In the future I expect the number of indices will grow into the
hundreds. If I'm trying to aggregate the total number of hits or the hits
per month of an article across the many indices, will the query end up
getting very slow since it has to aggregate across them all? Would it be
better to store all the hits for an article in the same index and use a new
index for blocks of article IDs instead of a new index per month to make
the index predictable for a certain article?
What about when I want to see what the top 10 articles of all time are?
This would require doing an aggregation of all articles across all indices,
right? How slow will that get when there are hundreds of indices with 60M+
records per index? Would it be better to store a hit counter on the article
record itself that gets updated occasionally?

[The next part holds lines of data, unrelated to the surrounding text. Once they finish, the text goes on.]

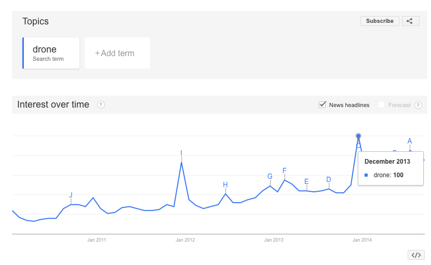Click the blue drone legend square in tooltip
431x265 pixels.
pos(366,175)
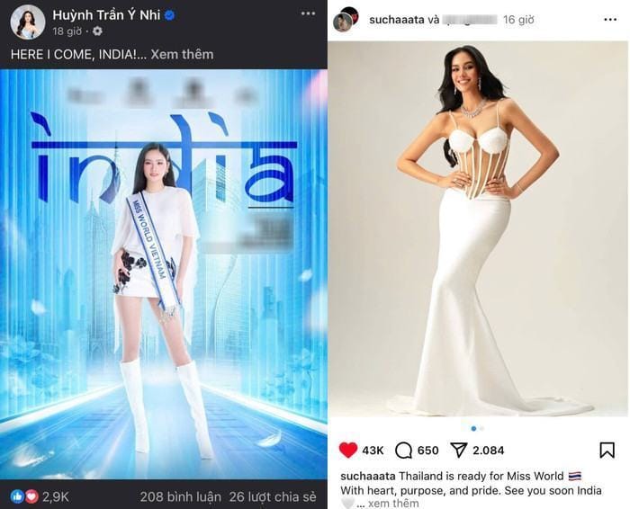Open suchaaata avatar thumbnail

(345, 20)
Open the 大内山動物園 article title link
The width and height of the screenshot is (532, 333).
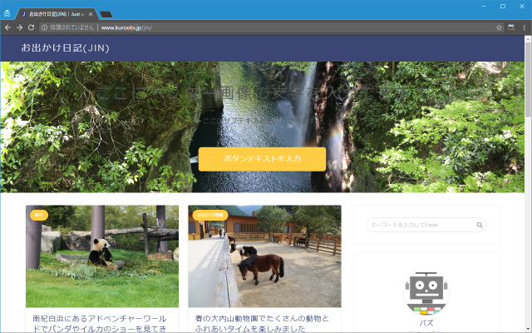point(264,323)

Is there a better way to model the indices that would accommodate both of
these use cases?

--
You received this message because you are subscribed to the Google Groups "elasticsearch" group.
To unsubscribe from this group and stop receiving emails from it, send an email to elasticsearch+unsubscribe@googlegroups.com.
To view this discussion on the web visit https://groups.google.com/d/msgid/elasticsearch/2758357b-dadf-4097-917a-0cc54ca2109e%40googlegroups.com.
For more options, visit https://groups.google.com/d/optout.

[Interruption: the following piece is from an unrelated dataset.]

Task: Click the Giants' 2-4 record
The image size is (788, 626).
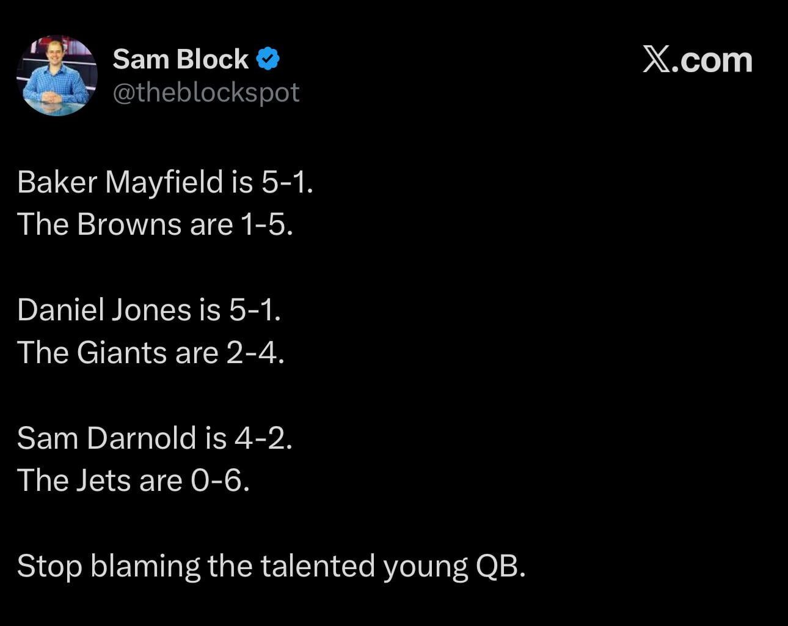Action: 252,353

jpountz · February 26, 2015, 11:31pm

For 1., storing all hits for an article in the same index would not help
performance. ALso note that you mentioned numbers of indices but what
really matters to Elasticsearch is the total number of primary shards.
Having 60 indices with 1 shard is much better to Elasticsearch than one
index with 1000 shards.

Would it be better to store a hit counter on the article record itself
that gets updated occasionally?

I think this is an option that you should consider indeed. Running a query
with a sort is much more efficient than running a terms aggregation to
compute the article that has most hits.

--
Adrien Grand

--
You received this message because you are subscribed to the Google Groups "elasticsearch" group.
To unsubscribe from this group and stop receiving emails from it, send an email to elasticsearch+unsubscribe@googlegroups.com.
To view this discussion on the web visit https://groups.google.com/d/msgid/elasticsearch/CAL6Z4j5Vt6tbxqe3eG6OxY-L4NsnarfkjbmDp5oTP4T0E1xjuw%40mail.gmail.com.
For more options, visit https://groups.google.com/d/optout.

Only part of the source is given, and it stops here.